Loads of data needs to be recorded for programmes like NREGA - details of the name of the family members willing to work, address, social and economic status, date of application, job card number, kind of manual job allotted, number of days worked, unemployment benefits and cumulative expenditure.

A typical Panchayat would do this through pen and paper. The data sheets then travel to the block office before being entered into the stand-alone computers. Then the data travels to the respective departments of the state capital in printed formats, in CDs or in floppies.

The work would be much simpler and less taxing even if we had basic networks and IT infrastructure at the Panchayat and block level and many more rural welfare schemes would take-off. “It’s not that without computers you can’t do all these, but it makes the entire work process time consuming, inefficient and ineffective,” sums up West Bengal state informatics officer, Subir Roy.

Surprisingly, there seems to be no lack of funding. Money is not an issue to put technology in place in rural areas, says Ranjit Kumar Maiti, a joint secretary in Panchayat and Rural Development Department. “From national e-governance plan to various agencies, there are different sources to get resources to put connectivity and applications in place. The issue is planning, right capacity building and proper execution in a holistic manner,” says Maiti. He insists that it would be difficult to create the right kind of implementation environment without IT infrastructure in place. Already, quite a few anti-poverty schemes like NREGA programme have been plagued with allegations of mismanagement and partisanship like any other anti-poverty schemes.

Implementation of e-governance in rural administration, to many, is like introduction of railway reservation system years ago that brought transparency and reduction in back-door manipulation.
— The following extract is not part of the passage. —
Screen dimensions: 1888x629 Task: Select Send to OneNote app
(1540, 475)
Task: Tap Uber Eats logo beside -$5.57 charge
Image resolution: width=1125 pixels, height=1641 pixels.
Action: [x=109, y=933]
Insiders feel that solution is in making the entry at Panchayat level in a web-based software and saving it in a central server and then connecting the entire work process to a number that is recorded.

For many in the state government department, implementation of e-governance in the rural administration would have the same effect like the introduction of railway reservation system years ago in terms of transparency and reduction in back-door manipulation. Each entry in a web-based software would be saved in a central server and the entire work process connected to that number would be recorded, suggest Roy. Says Tapan Karmakar, Block Development Officer of Bhangar II, “The technology has the power to substantially reduce the allegation that the target group is not receiving the benefits.”

You can already see silver lining like Gram Panchayat Management System Software from the Panchayat and rural development department that’s running in 228 gram Panchayats. The software has applications like account ser vices, birth and death registration, data of below poverty line people and trade licenses.

And then, different schemes have their format and it’s not always possible to tweak the application according to the scheme. The right formula seems to be a fixed format for all the welfare schemes from the Centre and a statewide network with required application to store the required information. A look at the success of few digital experiments and the national e-governance plan and you know that a wave of digital change could go a long way in transforming India.